Wer zu keinem Rudel gehört, scheint sich nicht rudelgemäß – also sozial – zu verhalten, scheint in keine Gemeinschaft zu passen, scheint eine Gefahr darzustellen, scheint meidenswert.
Der Mensch überlebt nur im Rudel, daher ist dies tief in unseren Instinkten verankert, Einzelgängern zu misstrauen.
Man muss nicht mal Einzelgängerin sein, um misstrauische Blicke zu ernten, wenn man alleine spazieren, essen, in eine Bar oder ins Kino geht. Hat die keine Freunde?
Manchmal habe ich das Gefühl, mich in diese Situation hineinmanövriert zu haben und nicht mehr herauszukommen. Die Pandemie hat bestimmt ihr Übriges getan, ohne Zweifel, hat Gehirnwäsche betrieben. Aber meine besten Freundinnen wohnen so weit weg und es fällt mir schwer, andere, neue Freundinnen zu finden. Liegt das am Alter? Die meisten bauen Nest, gründen Familie. Es ist nicht mehr so einfach wie im Studium, wo man automatisch viel Kontakt zu anderen hatte.
Gleichzeitig langweilen mich viele Menschen mittlerweile (vermutlich ist das das Problem, ich weiß). Ständig auf der Suche nach der nächsten Ablenkung, ständig andere Leute treffen, da nen Kaffee, dort n Sektchen, Partyparty bis auf Nimmerwiedersehen. Ich habe Dinge zu erledigen, Ziele. Ich habe das Gefühl, die Zeit rennt mir davon.
Ich war schon immer gern allein mit mir. Das Gefühl der Langeweile bietet viel Potenzial für Kreativität, es eröffnet neue Räume (s. mein Text Lange Weile).

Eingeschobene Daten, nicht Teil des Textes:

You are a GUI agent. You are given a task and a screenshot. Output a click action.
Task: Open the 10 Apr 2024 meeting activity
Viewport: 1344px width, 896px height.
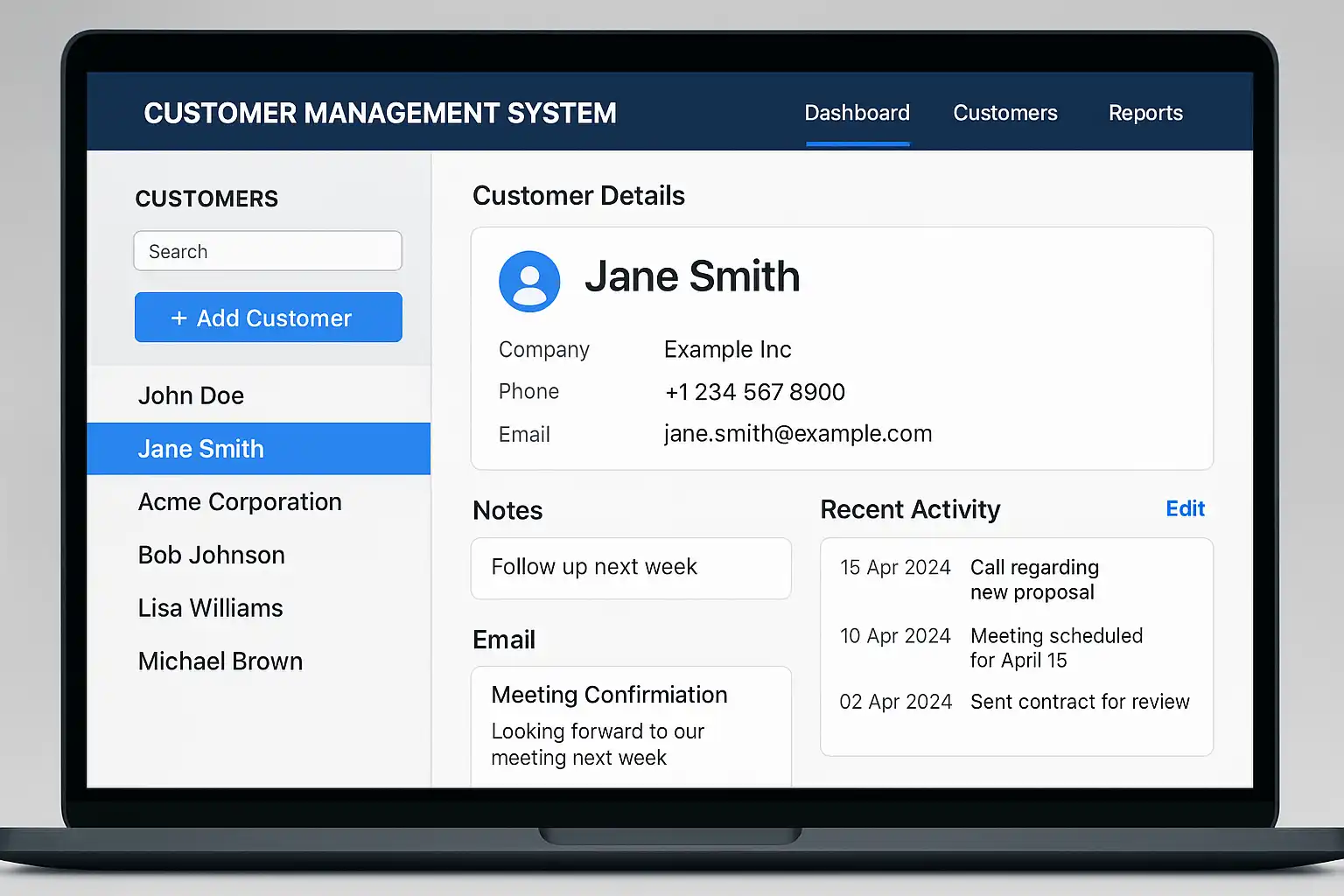click(1015, 648)
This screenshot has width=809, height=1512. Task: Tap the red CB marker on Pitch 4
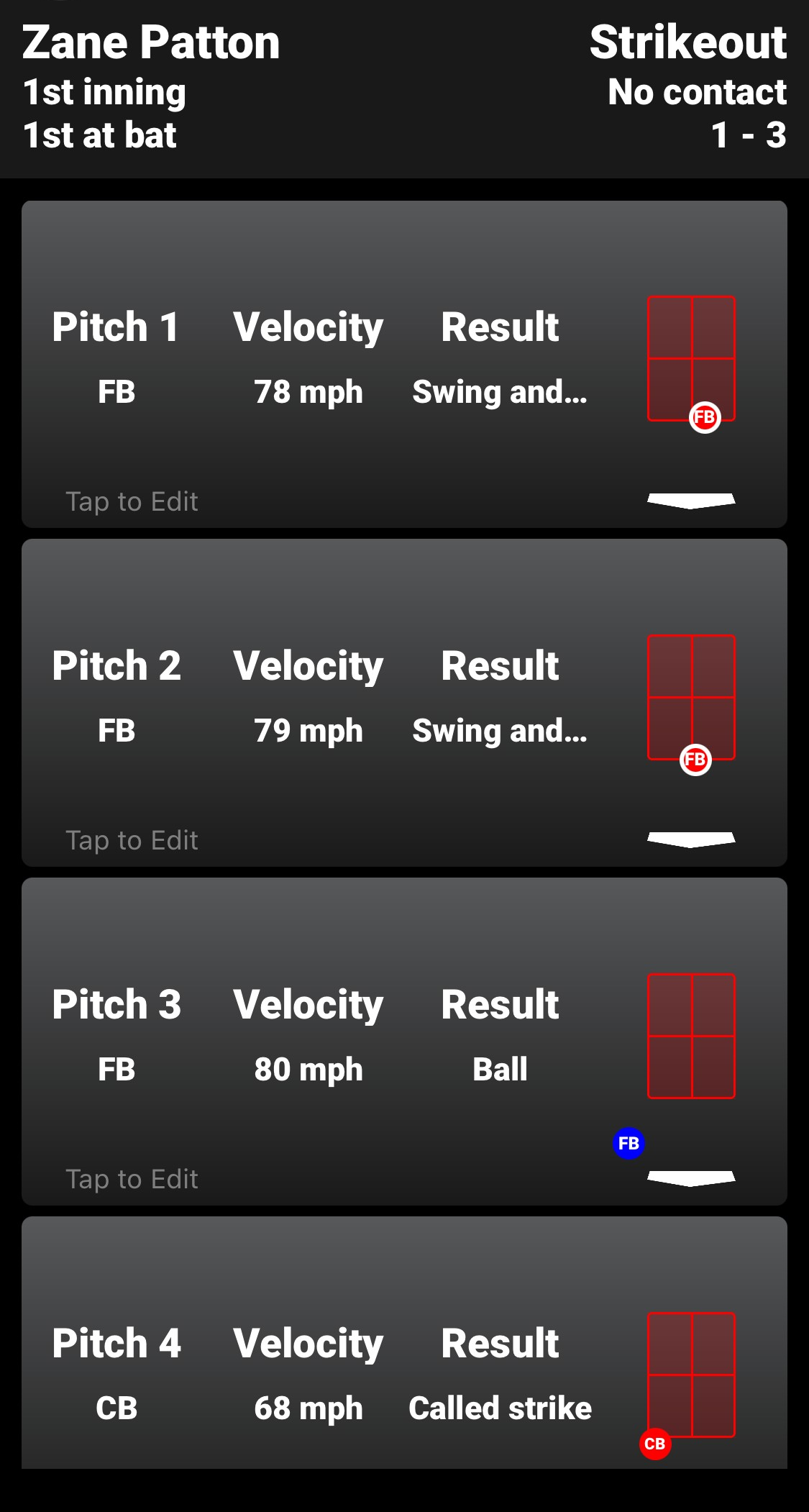655,1444
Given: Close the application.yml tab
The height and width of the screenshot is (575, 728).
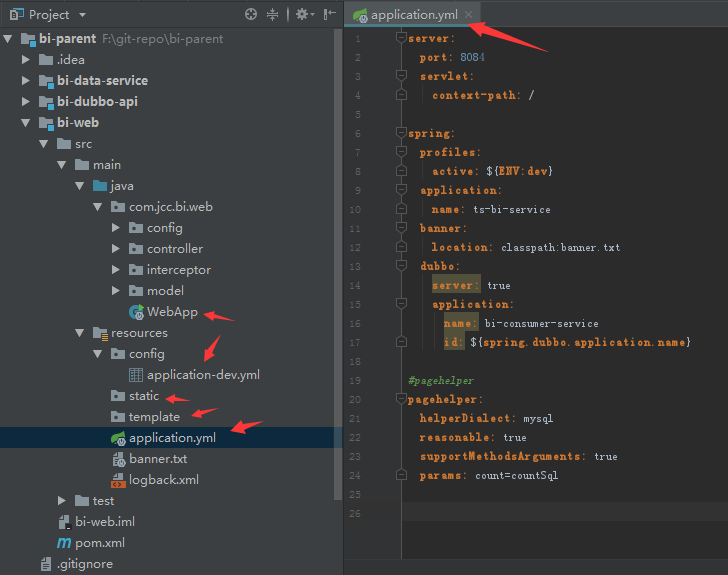Looking at the screenshot, I should 469,15.
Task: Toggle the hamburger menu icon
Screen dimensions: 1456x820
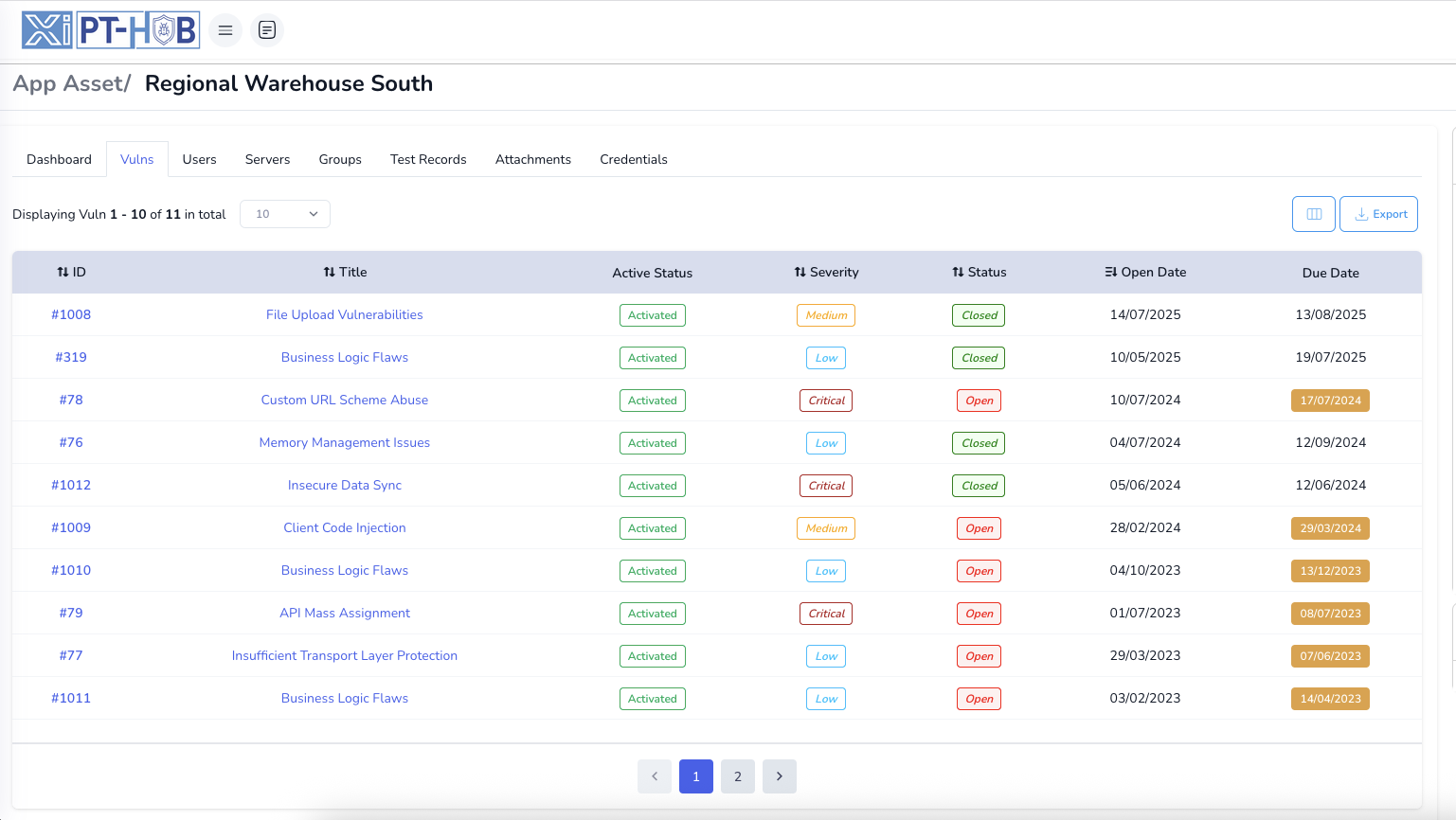Action: (x=225, y=30)
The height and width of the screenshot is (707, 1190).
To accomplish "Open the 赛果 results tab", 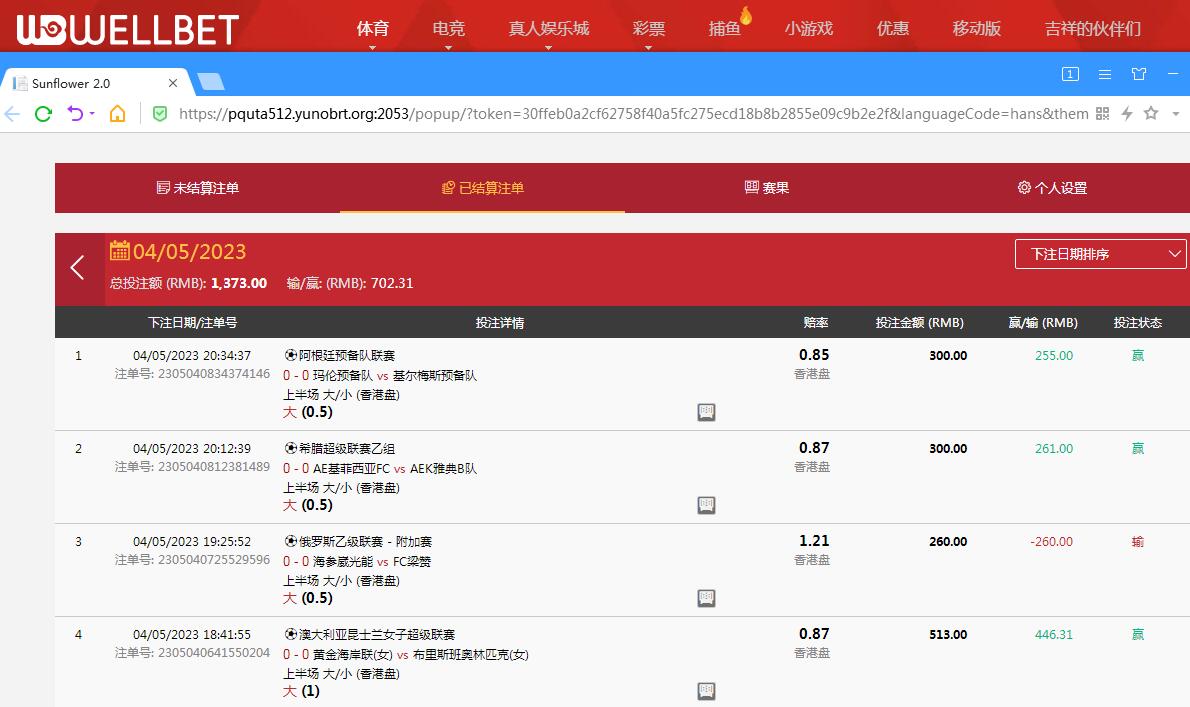I will (767, 188).
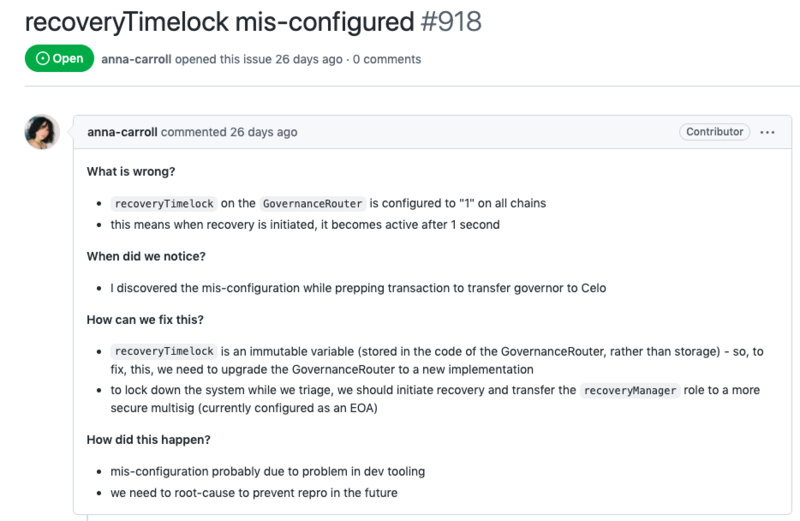The height and width of the screenshot is (521, 800).
Task: Click recoveryTimelock code in the "immutable variable" bullet
Action: [x=163, y=351]
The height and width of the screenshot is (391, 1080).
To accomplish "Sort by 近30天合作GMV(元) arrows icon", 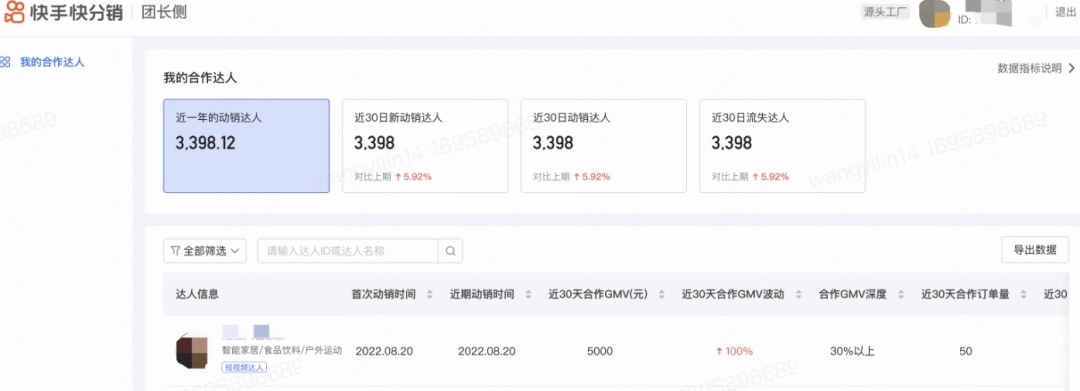I will 661,295.
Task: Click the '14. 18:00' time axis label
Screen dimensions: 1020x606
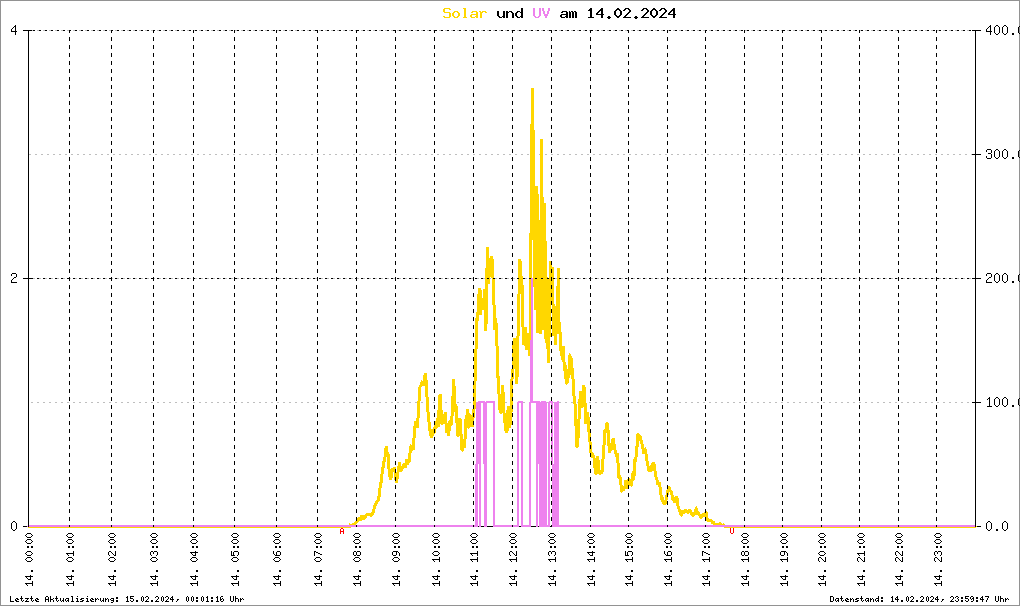Action: [745, 561]
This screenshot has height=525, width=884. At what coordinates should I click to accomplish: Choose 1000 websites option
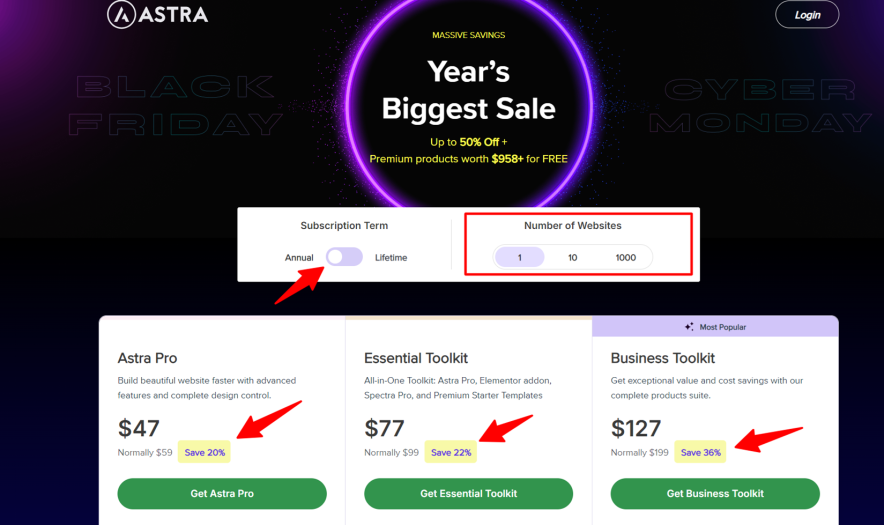625,257
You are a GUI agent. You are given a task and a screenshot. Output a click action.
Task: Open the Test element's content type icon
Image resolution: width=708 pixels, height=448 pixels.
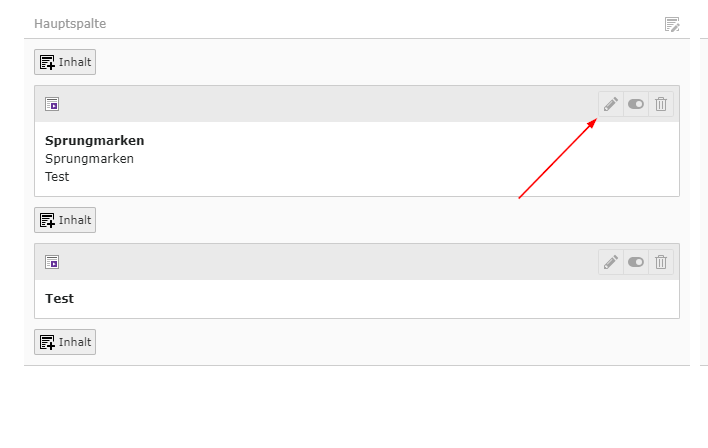(x=52, y=262)
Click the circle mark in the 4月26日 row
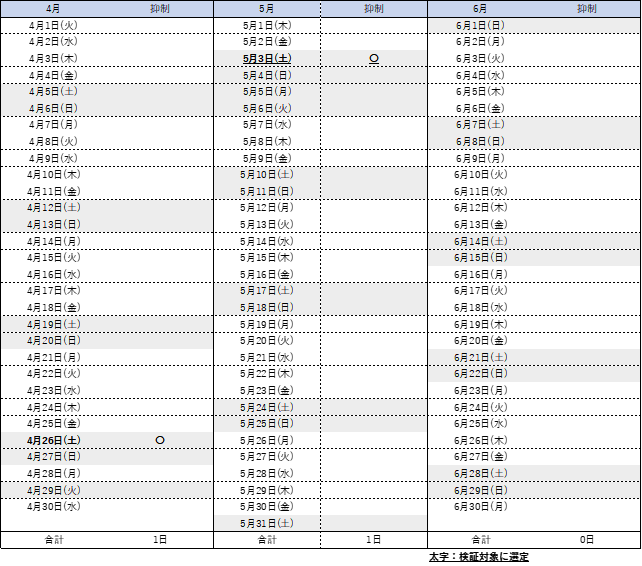 (160, 440)
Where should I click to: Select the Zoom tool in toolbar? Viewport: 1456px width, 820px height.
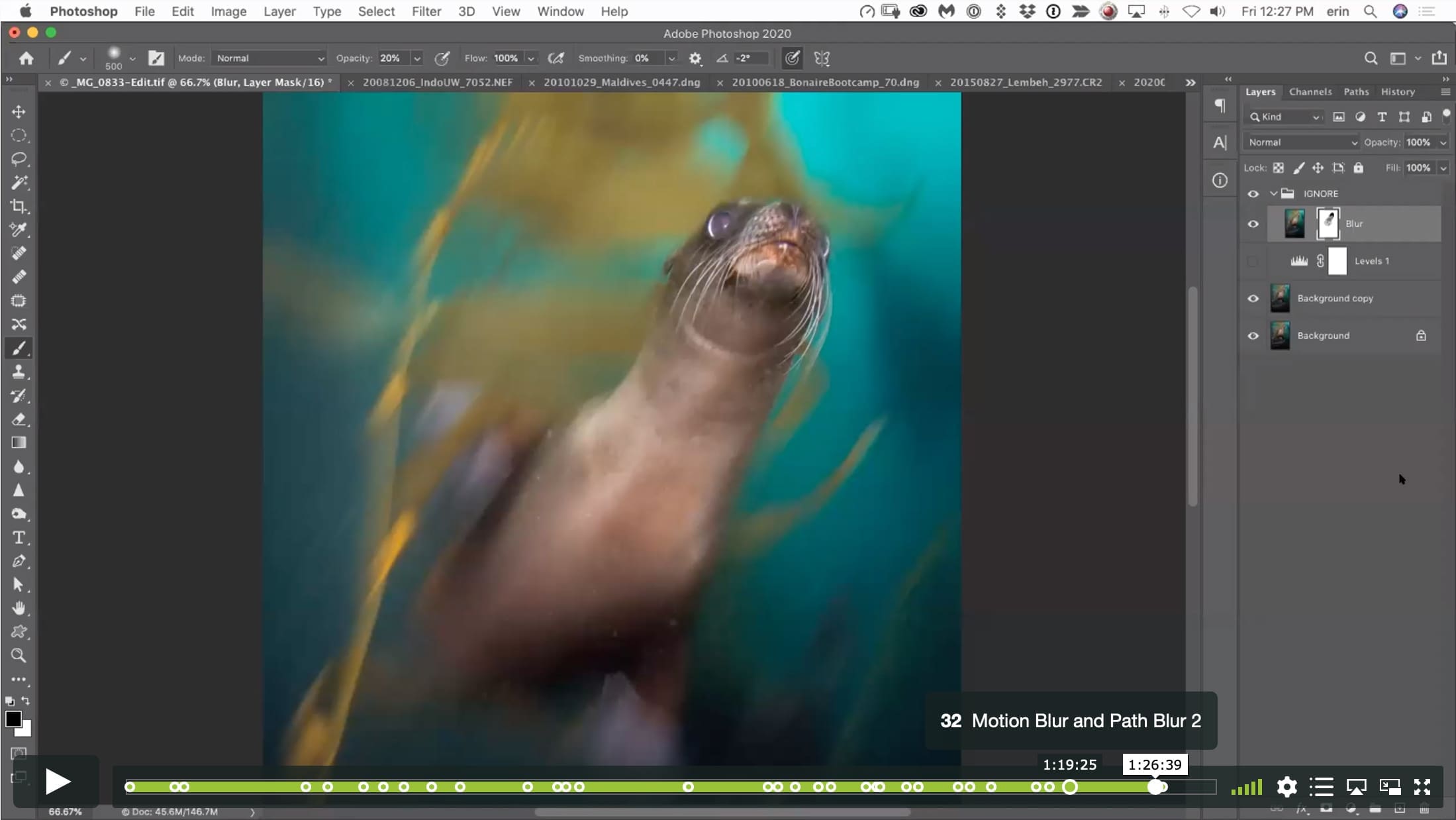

Wenn ich mal nicht auf eine Party gehen wollte, weil ich wusste, ich würde mich dort wegen der Leute einsamer fühlen als zuhause in meinem Zimmer, hat mich meine Mutter seltsam – misstrauisch – angesehen. Was stimmt nur nicht mit dir, mein Kind, geh doch auf die Party, was hast du denn schon wieder? Sei doch nicht so komisch. Warum habe ich mich dann am Ende schlecht gefühlt? Wegen solcher Worte.
Natürlich sehne ich mich nach anderen Menschen, dazuzugehören, nach einer Gruppe, die mich auf- und so nimmt, wie ich bin. Ich wünsche mir nichts sehnlicher. Meistens aber muss ich mich verstellen, so tun, als ob, es ist immer dasselbe. Ich habe auch Menschen, die ich zu meinem Rudel zähle, aber die wohnen alle weit weg (die meisten zumindest).
Ich gründe bald mein eigenes Rudel, das ist mal sicher. Bis dahin heule ich den Mond an.
(Halle, 3.6.22)
P.S.: „Rudel“ ist so ein komisches Wort. Lest das mal öfters hintereinander. Rudel. Rudel. Rudél. Rúdel. „Rudl“ ist außerdem der (Spitz)Name meines Großonkels, des Bruder meines Opas. Nur so. Und: Mir ist klar, dass „Rudel“ nicht der passendste Ausdruck ist, „Gruppe“ wäre passender. Aber „Rudel“ gefällt mir dann doch besser grad ;).